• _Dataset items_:
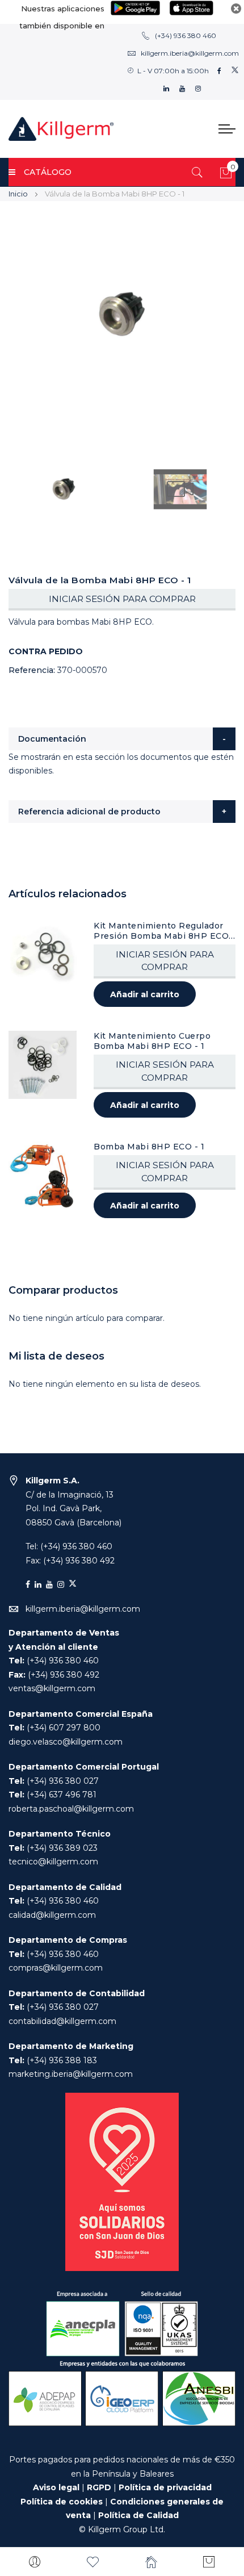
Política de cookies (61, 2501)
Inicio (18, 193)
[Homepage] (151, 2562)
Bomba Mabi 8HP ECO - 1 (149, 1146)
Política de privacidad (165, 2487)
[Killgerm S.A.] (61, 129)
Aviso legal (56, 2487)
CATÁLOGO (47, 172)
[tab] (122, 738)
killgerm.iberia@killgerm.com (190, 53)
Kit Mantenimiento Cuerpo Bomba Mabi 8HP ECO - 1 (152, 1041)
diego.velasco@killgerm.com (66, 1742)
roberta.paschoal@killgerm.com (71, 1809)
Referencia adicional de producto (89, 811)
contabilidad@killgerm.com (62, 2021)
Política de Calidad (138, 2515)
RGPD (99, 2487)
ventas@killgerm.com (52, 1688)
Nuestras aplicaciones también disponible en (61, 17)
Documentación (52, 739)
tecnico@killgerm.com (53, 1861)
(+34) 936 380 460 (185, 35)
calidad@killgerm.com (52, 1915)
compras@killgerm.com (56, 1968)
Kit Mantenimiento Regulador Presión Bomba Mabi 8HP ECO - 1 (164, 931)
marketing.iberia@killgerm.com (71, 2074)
==
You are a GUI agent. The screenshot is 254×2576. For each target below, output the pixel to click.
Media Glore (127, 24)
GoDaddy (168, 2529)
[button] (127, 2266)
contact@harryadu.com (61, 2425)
==
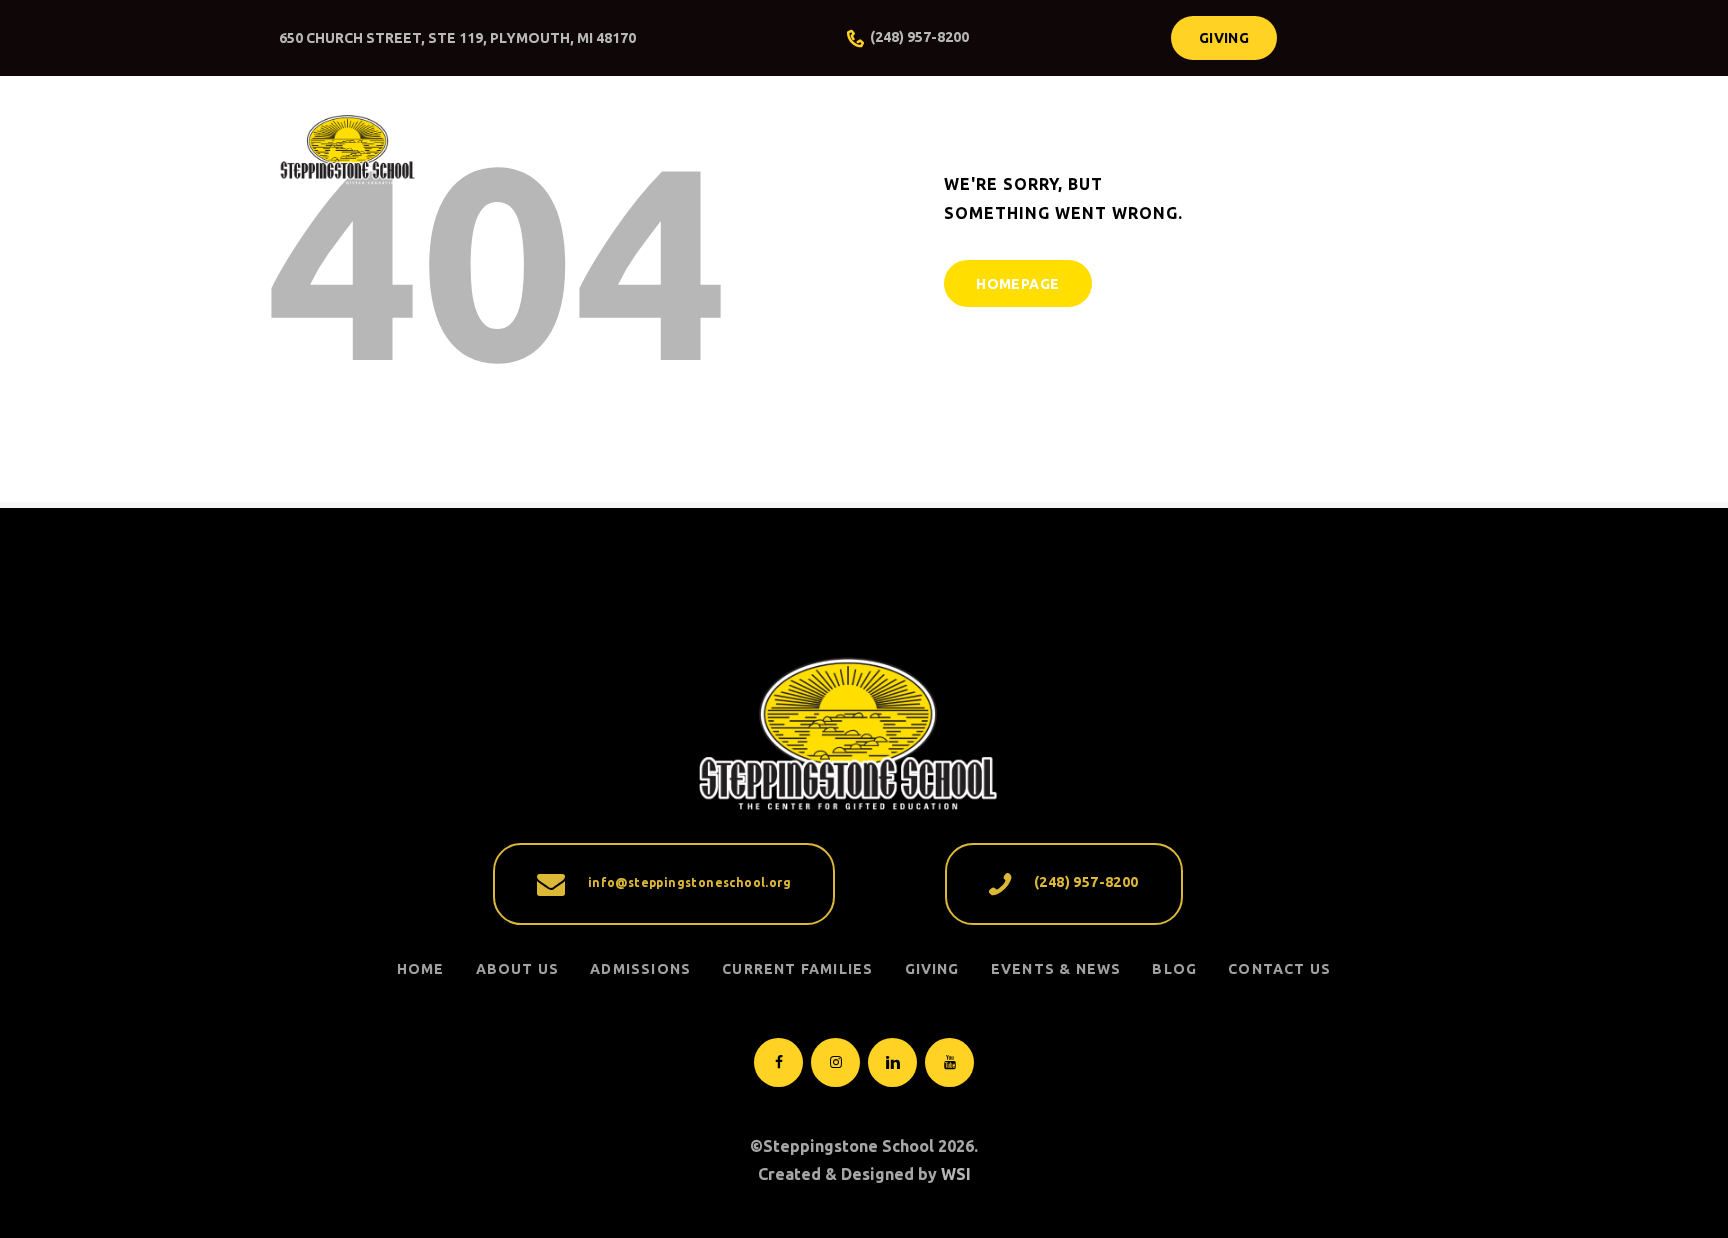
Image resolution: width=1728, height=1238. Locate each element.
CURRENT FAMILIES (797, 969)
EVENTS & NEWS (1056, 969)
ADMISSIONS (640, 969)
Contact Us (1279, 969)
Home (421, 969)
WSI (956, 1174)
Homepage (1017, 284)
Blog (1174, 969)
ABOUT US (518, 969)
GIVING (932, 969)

• _EXERCISE_: Please copy the lines above from the line with "Aviso legal (56, 2487)" up to and including the line with "marketing.iberia@killgerm.com (71, 2074)", exactly as written and with nothing else.

• _ANSWER_:
Aviso legal (56, 2487)
CATÁLOGO (47, 172)
[tab] (122, 738)
killgerm.iberia@killgerm.com (190, 53)
Kit Mantenimiento Cuerpo Bomba Mabi 8HP ECO - 1 (152, 1041)
diego.velasco@killgerm.com (66, 1742)
roberta.paschoal@killgerm.com (71, 1809)
Referencia adicional de producto (89, 811)
contabilidad@killgerm.com (62, 2021)
Política de Calidad (138, 2515)
RGPD (99, 2487)
ventas@killgerm.com (52, 1688)
Nuestras aplicaciones también disponible en (61, 17)
Documentación (52, 739)
tecnico@killgerm.com (53, 1861)
(+34) 936 380 460 (185, 35)
calidad@killgerm.com (52, 1915)
compras@killgerm.com (56, 1968)
Kit Mantenimiento Regulador Presión Bomba Mabi 8HP ECO - 1 (164, 931)
marketing.iberia@killgerm.com (71, 2074)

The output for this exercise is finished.